Giancarlo Razzolini <[EMAIL PROTECTED]> wrote:
Hi all,
[.. cut ..]
        Then, when i putted the sticky-address in the main firewall, strange
things happened. The source-tracking states were created, but the
machines, sometimes, were directed to the other link, not the one in the
source-track. For example, when pinging an external address from an
internal machine, the initial source track directed it to one of the
links. The packets went right. Then, if i stopped the ping, and tried it
again, the packets were directed to the other link. I confirmed this
with tcpdump in the firewall's interfaces.
> [.. cut ..]

Did you try to read the man page pf.conf(5)?

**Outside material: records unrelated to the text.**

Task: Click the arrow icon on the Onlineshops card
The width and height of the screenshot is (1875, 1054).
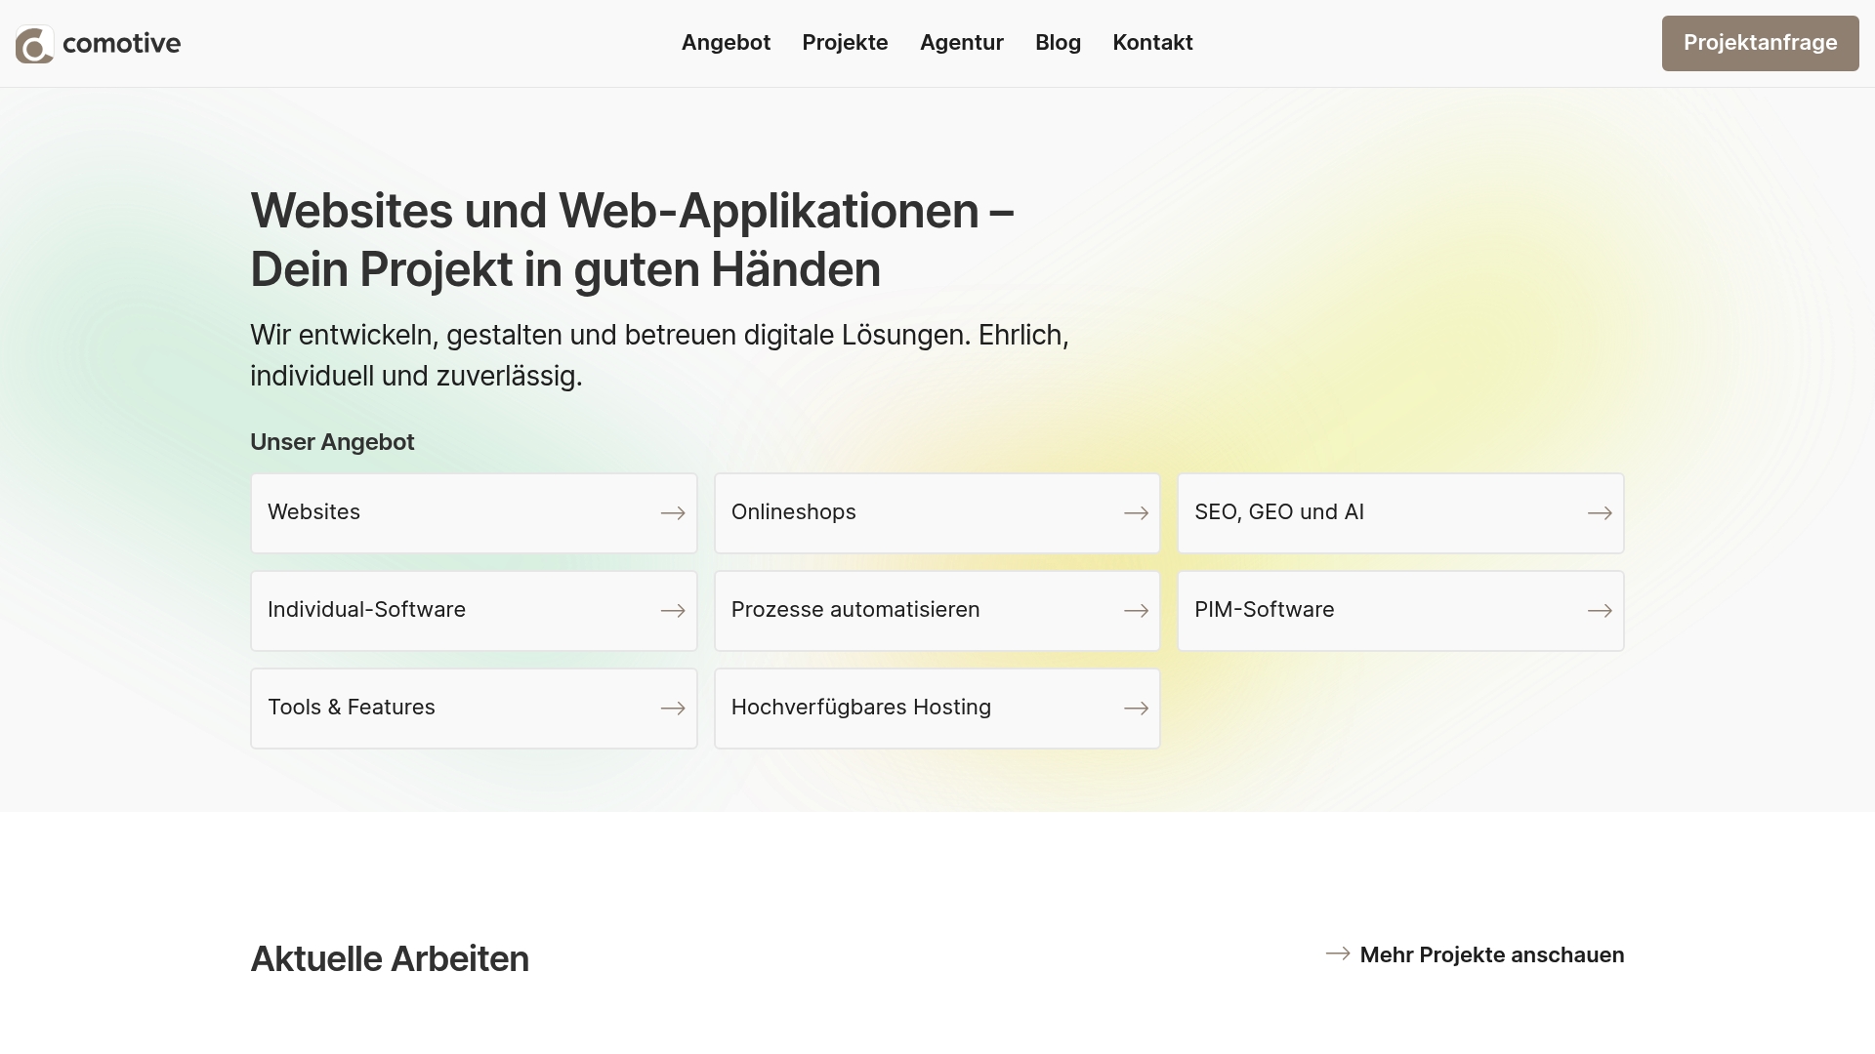Action: [x=1136, y=512]

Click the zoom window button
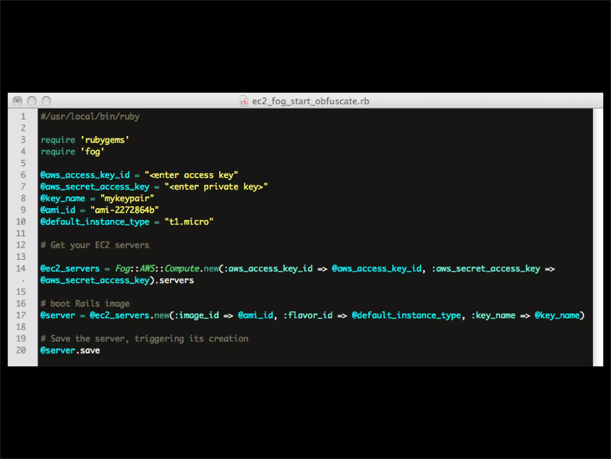pos(46,101)
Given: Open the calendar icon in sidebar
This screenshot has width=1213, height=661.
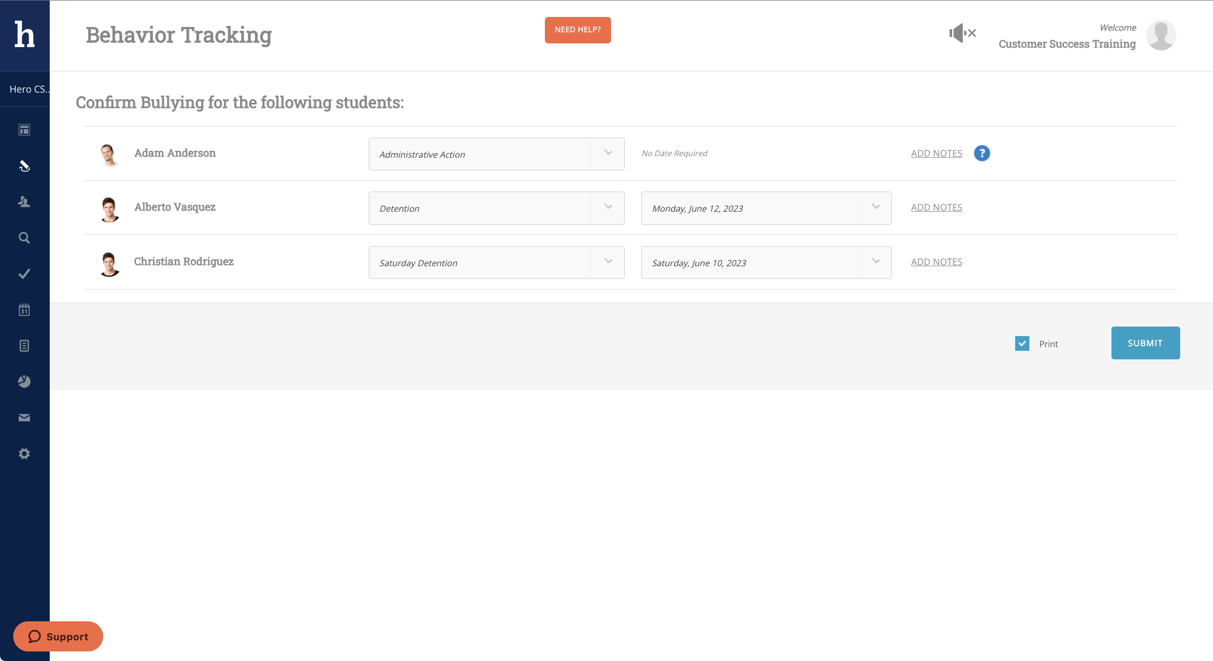Looking at the screenshot, I should 24,310.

I'm pasting the related paragraph below.

 Additionally, the sticky-address option can be specified to help ensure
 that multiple connections from the same source are mapped to the same
 redirection address.  This option can be used with the random and
 round-robin pool options.  Note that by default these associations are
 destroyed as soon as there are no longer states which refer to them; in
 order to make the mappings last beyond the lifetime of the states,
 increase the global options with set timeout source-track
 See STATEFUL TRACKING OPTIONS for more ways to control the source
 tracking.

So setting "src.track" timeout to sane values (say 320 or 640 seconds) will make things work as expected.

Reading man pages from head-to-toe will sharpen your skills and decrease your mail traffic.